#### DIRECTIONS FOR THIS TASK:
Your copy starts at the line containing "This screenshot has width=884, height=722." and ends at the last line below. Copy exactly, without pictures.

#### RECORDS FOR THE TASK:
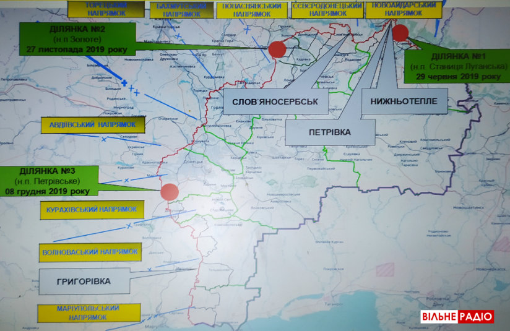Viewport: 510px width, 331px height.
Task: Click the red circle near Stanytsia Luhanska
Action: pos(400,33)
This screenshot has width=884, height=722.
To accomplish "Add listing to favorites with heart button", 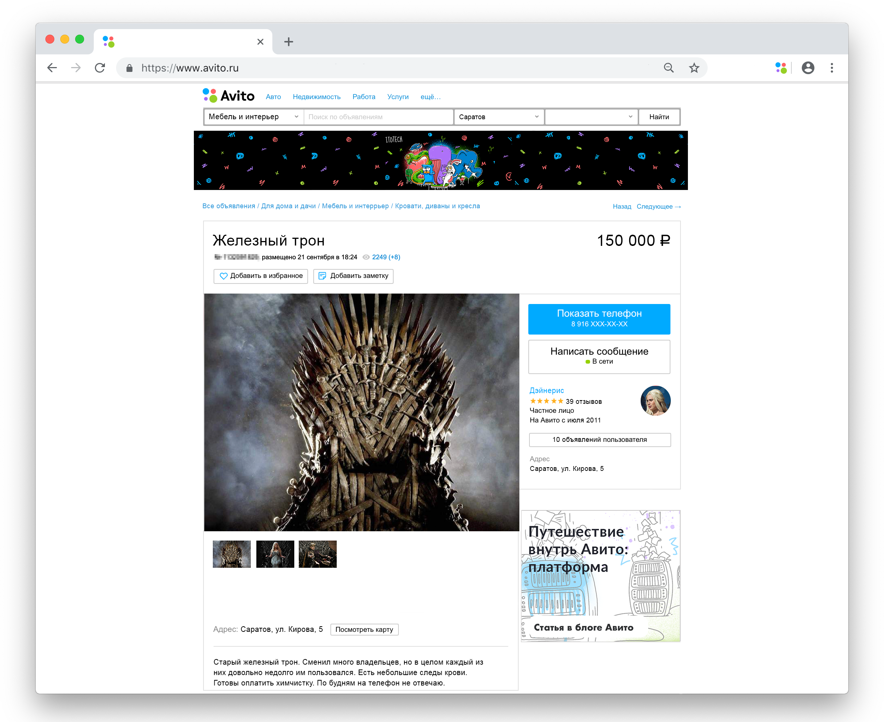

#### RESULT:
This screenshot has width=884, height=722.
To accomplish "Add listing to favorites with heart button", 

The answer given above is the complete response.